Family of Luke Stewart Files Wrongful Death Lawsuit Against Euclid Police Officers

Posted By on Mon, Oct 9, 2017 at 11:06 AM

A family member holds a photo of Luke Stewart. - ERIC SANDY / SCENE
  • ERIC SANDY / SCENE
  • A family member holds a photo of Luke Stewart.
The family of Luke Stewart filed a federal lawsuit today against the city of Euclid and the two police officers who were directly involved in his March 2017 shooting death — including Matthew Rhodes, the officer who "entered into Luke’s car and beat, tased, and shot Luke multiple times, killing him."

In August, a Cuyahoga County grand jury declined to indict Rhodes for his role in Stewart's death.

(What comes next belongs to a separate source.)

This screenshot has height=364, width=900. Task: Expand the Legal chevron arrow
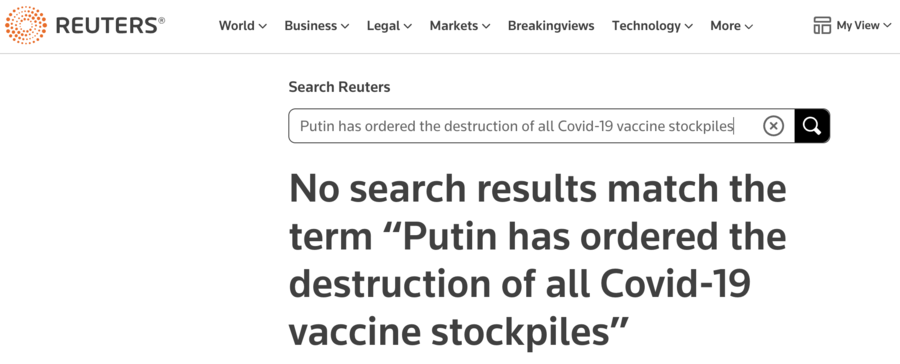408,26
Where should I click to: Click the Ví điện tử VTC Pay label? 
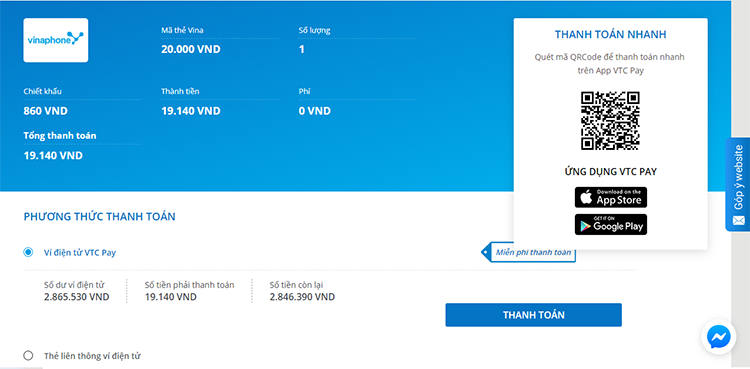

The lawsuit comes seven months after the shooting, the details of which remained rather murky during an ongoing state investigation. The state admitted early, however, that Stewart was unarmed when he was shot and killed. He was not accused of committing a crime that day, when officers approached him while he slept in his car in Euclid. A brief chase ensued before Rhodes climbed into Stewart's car and shot him. 

The family seeks compensatory and punitive damages, as well as certain reforms from the Euclid Police Department that target the "policies, practices, and customs shown to encourage the use of excessive and unreasonable force and the extrajudicial shooting of civilians, particularly African-Americans ..."

A response from the city is expected within three weeks.

For several months now, community members have joined the Stewart family in demanding answers from the city of Euclid. While the investigation was being handled by the state attorney general's office, city leaders tended to pass the buck onto the BCI. Now, however, the spotlight remains firmly on the city and police department's ability to communicate what comes next and how they plan to heal the deepening divisions.

Just a few months after Stewart's death, of course, officer Michael Amiott was seen beating a black man on a street. That incident prompted calls for change from the community, as well, to the point where it almost became confusing during a recent Euclid City Council meeting: Which case of police violence in Euclid were people talking about now?